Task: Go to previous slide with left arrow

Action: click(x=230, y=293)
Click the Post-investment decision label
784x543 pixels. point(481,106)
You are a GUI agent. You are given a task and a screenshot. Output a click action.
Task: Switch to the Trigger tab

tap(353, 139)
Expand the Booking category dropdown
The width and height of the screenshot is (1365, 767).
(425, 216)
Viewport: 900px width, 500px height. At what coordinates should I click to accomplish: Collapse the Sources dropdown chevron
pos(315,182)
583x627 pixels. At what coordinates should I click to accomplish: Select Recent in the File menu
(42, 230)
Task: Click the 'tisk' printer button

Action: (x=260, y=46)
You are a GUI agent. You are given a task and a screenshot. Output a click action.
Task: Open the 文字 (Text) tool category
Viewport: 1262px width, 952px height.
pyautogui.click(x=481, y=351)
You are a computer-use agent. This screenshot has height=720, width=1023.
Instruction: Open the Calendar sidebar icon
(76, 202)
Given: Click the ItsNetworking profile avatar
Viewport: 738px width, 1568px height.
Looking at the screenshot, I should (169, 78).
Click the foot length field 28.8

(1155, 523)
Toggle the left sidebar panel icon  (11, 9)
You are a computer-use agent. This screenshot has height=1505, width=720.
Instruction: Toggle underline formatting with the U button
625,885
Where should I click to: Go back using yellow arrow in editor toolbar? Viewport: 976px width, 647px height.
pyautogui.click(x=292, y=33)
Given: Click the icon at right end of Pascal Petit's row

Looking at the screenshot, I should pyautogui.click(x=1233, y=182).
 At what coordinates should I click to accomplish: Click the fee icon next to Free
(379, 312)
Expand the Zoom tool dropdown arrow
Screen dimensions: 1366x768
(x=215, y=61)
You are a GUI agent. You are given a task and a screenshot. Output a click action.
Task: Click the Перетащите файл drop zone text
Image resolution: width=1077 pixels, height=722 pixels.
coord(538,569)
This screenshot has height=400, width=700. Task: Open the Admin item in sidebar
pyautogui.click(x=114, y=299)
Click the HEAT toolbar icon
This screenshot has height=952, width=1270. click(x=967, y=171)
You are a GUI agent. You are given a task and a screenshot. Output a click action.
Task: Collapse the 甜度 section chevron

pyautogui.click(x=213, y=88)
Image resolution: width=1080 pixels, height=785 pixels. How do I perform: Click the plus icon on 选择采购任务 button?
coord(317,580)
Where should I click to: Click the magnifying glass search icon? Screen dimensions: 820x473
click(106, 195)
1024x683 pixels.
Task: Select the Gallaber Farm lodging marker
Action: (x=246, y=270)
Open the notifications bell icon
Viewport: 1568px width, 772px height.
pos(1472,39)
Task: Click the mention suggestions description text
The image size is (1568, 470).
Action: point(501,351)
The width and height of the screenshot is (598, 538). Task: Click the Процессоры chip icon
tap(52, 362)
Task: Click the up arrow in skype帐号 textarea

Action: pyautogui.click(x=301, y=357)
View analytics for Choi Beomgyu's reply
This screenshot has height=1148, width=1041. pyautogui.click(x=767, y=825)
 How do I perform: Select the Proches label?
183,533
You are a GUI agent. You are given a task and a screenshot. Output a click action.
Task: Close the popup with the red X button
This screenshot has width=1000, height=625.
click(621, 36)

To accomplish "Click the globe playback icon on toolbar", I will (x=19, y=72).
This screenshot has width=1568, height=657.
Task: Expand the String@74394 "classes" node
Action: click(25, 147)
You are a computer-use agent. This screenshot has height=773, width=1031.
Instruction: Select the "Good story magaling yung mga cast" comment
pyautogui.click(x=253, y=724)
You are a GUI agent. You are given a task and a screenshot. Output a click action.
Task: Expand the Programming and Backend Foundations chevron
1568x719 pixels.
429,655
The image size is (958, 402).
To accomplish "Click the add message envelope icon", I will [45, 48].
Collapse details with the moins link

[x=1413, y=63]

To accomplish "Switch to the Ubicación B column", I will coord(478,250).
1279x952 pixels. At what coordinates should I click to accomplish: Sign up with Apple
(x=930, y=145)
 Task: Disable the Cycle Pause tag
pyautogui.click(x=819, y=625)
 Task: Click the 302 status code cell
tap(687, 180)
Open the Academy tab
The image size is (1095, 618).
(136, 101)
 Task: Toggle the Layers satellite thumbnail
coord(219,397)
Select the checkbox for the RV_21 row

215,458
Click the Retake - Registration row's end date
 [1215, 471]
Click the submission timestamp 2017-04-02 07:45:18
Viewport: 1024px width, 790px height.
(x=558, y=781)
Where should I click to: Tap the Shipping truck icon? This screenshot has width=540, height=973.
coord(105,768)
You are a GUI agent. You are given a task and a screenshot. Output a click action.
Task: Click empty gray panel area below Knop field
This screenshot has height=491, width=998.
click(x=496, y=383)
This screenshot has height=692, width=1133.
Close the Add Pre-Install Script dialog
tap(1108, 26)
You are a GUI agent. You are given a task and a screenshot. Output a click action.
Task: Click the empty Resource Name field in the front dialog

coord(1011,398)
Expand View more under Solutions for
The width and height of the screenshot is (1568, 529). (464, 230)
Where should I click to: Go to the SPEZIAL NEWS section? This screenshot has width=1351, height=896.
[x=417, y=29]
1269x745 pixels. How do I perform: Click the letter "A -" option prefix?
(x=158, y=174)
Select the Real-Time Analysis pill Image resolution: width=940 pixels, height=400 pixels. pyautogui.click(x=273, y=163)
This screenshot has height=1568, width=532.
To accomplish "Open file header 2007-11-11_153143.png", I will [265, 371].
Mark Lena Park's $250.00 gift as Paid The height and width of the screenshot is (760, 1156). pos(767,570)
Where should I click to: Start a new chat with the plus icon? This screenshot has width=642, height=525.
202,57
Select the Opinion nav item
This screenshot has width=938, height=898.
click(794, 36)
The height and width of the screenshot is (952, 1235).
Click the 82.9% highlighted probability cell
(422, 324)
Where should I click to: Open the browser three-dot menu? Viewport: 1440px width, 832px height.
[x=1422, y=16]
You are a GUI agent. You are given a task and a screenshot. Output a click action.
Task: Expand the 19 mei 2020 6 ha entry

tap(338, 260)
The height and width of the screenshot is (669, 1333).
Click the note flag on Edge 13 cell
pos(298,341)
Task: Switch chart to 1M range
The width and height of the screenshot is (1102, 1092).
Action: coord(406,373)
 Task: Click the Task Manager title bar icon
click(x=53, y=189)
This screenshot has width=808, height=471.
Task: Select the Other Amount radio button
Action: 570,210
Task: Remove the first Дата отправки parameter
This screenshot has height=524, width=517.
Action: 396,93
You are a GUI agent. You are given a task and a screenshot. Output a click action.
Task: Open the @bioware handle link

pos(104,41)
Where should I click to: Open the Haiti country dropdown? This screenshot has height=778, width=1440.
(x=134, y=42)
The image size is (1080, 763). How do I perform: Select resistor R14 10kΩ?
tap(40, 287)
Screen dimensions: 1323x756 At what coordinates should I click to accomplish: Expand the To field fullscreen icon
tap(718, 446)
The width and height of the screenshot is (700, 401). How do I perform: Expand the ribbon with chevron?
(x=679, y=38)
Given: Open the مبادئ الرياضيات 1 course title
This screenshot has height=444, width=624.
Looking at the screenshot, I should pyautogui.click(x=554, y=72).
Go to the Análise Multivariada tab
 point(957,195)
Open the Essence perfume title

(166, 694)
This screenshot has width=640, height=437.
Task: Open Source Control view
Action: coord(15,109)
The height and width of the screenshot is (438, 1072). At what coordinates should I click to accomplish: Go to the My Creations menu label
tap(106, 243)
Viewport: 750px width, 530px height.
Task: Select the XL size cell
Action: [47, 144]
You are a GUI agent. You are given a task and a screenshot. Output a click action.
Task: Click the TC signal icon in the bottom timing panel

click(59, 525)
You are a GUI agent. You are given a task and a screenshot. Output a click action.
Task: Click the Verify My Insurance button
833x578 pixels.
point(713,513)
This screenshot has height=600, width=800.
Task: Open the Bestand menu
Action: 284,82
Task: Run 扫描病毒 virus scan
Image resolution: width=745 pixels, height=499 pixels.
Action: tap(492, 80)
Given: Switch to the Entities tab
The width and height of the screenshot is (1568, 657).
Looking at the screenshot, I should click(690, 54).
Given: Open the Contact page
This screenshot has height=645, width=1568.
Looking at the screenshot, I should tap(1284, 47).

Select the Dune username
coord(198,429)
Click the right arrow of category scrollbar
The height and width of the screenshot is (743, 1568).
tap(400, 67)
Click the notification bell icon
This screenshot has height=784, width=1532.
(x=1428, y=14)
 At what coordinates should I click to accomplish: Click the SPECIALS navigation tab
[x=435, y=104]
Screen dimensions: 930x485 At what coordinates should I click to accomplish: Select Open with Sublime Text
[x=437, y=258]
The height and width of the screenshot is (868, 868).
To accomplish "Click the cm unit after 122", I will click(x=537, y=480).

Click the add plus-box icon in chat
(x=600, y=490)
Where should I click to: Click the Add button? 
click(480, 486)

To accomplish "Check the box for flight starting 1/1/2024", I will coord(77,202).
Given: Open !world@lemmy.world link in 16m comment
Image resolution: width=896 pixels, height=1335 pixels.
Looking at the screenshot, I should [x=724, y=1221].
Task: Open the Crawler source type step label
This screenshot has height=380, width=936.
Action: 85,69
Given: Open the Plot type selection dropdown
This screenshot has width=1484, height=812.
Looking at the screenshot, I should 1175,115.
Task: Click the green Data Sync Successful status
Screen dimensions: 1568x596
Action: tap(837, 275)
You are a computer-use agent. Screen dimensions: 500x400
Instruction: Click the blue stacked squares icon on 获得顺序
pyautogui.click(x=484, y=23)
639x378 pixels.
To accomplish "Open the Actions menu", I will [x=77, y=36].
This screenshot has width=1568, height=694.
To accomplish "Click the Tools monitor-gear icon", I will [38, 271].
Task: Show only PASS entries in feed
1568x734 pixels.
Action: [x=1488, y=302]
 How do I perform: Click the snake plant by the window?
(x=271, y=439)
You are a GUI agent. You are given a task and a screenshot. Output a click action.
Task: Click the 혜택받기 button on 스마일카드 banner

* _TASK INSTRUCTIONS_:
Only one stretch of the records above is wanted: the lines between the one holding "Task: Disable the Cycle Pause tag" and the one holding "This screenshot has height=1568, width=532.", inclusive, reproduced exactly.

* _RESPONSE TO THIS EXERCISE_:
 Task: Disable the Cycle Pause tag
pyautogui.click(x=819, y=625)
 Task: Click the 302 status code cell
tap(687, 180)
Open the Academy tab
The image size is (1095, 618).
(136, 101)
 Task: Toggle the Layers satellite thumbnail
coord(219,397)
Select the checkbox for the RV_21 row

215,458
Click the Retake - Registration row's end date
 [1215, 471]
Click the submission timestamp 2017-04-02 07:45:18
Viewport: 1024px width, 790px height.
(x=558, y=781)
Where should I click to: Tap the Shipping truck icon? This screenshot has width=540, height=973.
coord(105,768)
You are a GUI agent. You are given a task and a screenshot. Output a click action.
Task: Click empty gray panel area below Knop field
This screenshot has height=491, width=998.
click(x=496, y=383)
This screenshot has height=692, width=1133.
Close the Add Pre-Install Script dialog
tap(1108, 26)
You are a GUI agent. You are given a task and a screenshot. Output a click action.
Task: Click the empty Resource Name field in the front dialog

coord(1011,398)
Expand View more under Solutions for
The width and height of the screenshot is (1568, 529). (464, 230)
Where should I click to: Go to the SPEZIAL NEWS section? This screenshot has width=1351, height=896.
[x=417, y=29]
1269x745 pixels. How do I perform: Click the letter "A -" option prefix?
(x=158, y=174)
Select the Real-Time Analysis pill Image resolution: width=940 pixels, height=400 pixels. pyautogui.click(x=273, y=163)
This screenshot has height=1568, width=532.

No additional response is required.